Les députés du Courant Démocrate ont présenté une initiative législative pour règlementer les opérations de sondages d’opinions. Pourquoi une telle initiative ?

Cette initiative vise à installer un paysage démocratique plus sain. Aujourd’hui, tous les acteurs de la scène politique démocratique savent que les sondages d’opinion peuvent manipuler les opinions –en faveur (ou contre) telle ou telle partie– et influencer le résultat d’un vote. Il faut donc réglementer le secteur pour apporter plus de transparence.

Cela ne peut que préserver notre jeune démocratie de toute tentative de dérive.
Rappelons dans ce cadre que celle-ci n’est pas la première initiative législative que nous présentons.

« Réglementer les opérations de sondages d’opinions »

Nous avons déjà présenté deux initiatives législatives : la première est relative à la transparence et à la lutte contre l’enrichissement illégal, tandis que la deuxième est relative à l’indemnisation des agents des forces de sécurité intérieure.

Votre parti a proposé, il y a quelques semaines, le remplacement de Mohamed Ennaceur, président de l’Assemblée des Représentants du Peuple. Pourquoi une telle demande ?

Nous avons formulé cette demande après avoir constaté que les articles du règlement intérieur de l’ARP n’étaient pas respectés, qu’il y avait une tentative visant à étouffer la voix de l’opposition au sein du Parlement.

Par exemple, lorsqu’un député demande à questionner un ministre en plénière, sa demande doit être satisfaite dans les 15 jours suivants, selon la loi.
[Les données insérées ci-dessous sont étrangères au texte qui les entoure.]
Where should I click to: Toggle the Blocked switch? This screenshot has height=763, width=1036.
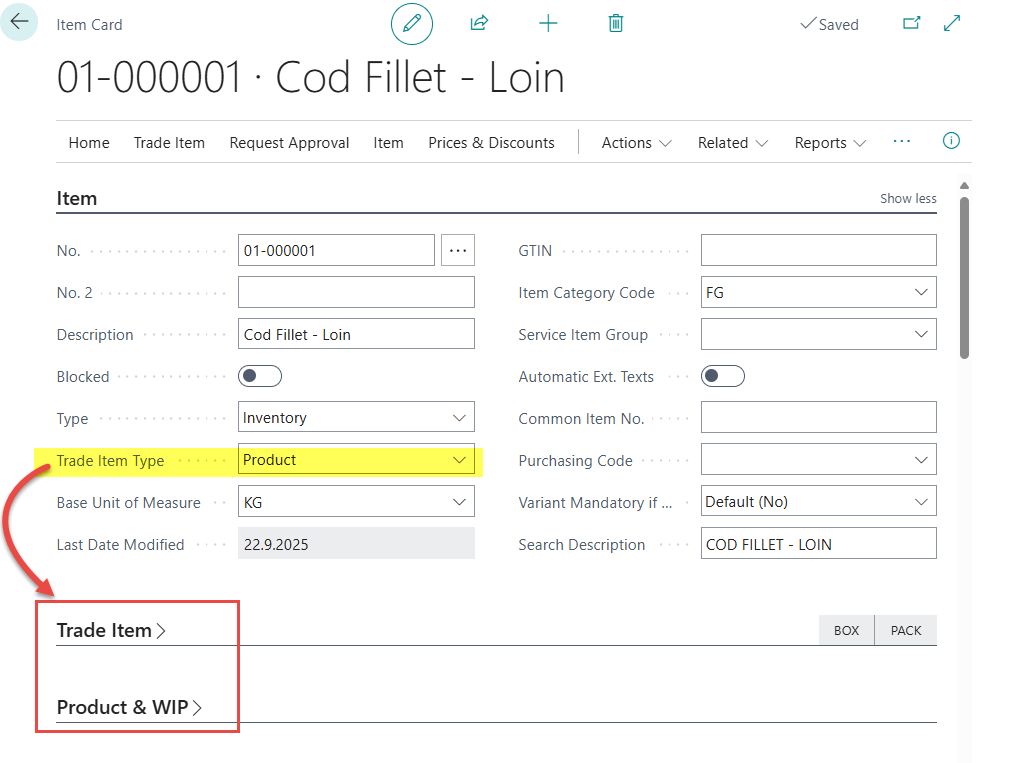pyautogui.click(x=260, y=377)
Mais en réalité, certaines de nos questions restent en attente pendant plusieurs mois.

« Le statut de Mohamed Abbou au sein du parti est toujours le même »

De plus, la présidence de l’ARP n’a rien fait contre l’absentéisme des députés, notamment ceux appartenant à la coalition du pouvoir. Sinon, notre demande de remplacer Mohamed Ennaceur est une sorte de pression exercée pour améliorer les conditions de travail du député.

Après l’élection d’un nouveau secrétaire général à la tête du Courant Démocrate –en l’occurrence Ghazi Chaouachi–, quelle place tient désormais Mohamed Abbou au sein du parti ?

Mohamed Abbou est toujours un leader au sein de notre parti. Il est membre du Conseil national du Courant Démocrate. C’est une valeur politique sûre et son statut au sein du parti est toujours le même. Ce n’est pas le secrétariat général du parti qui définit sa valeur. Ce poste n’ajoute rien à Mohamed Abbou.

C’est, au contraire, Mohamed Abbou qui offre une valeur ajoutée au parti. Sinon, peut-être que le départ de Mohamed Abbou de ce poste lui offrira plus de temps libre pour penser et rédiger des programmes ou des idées relatives à l’avenir du parti et du pays.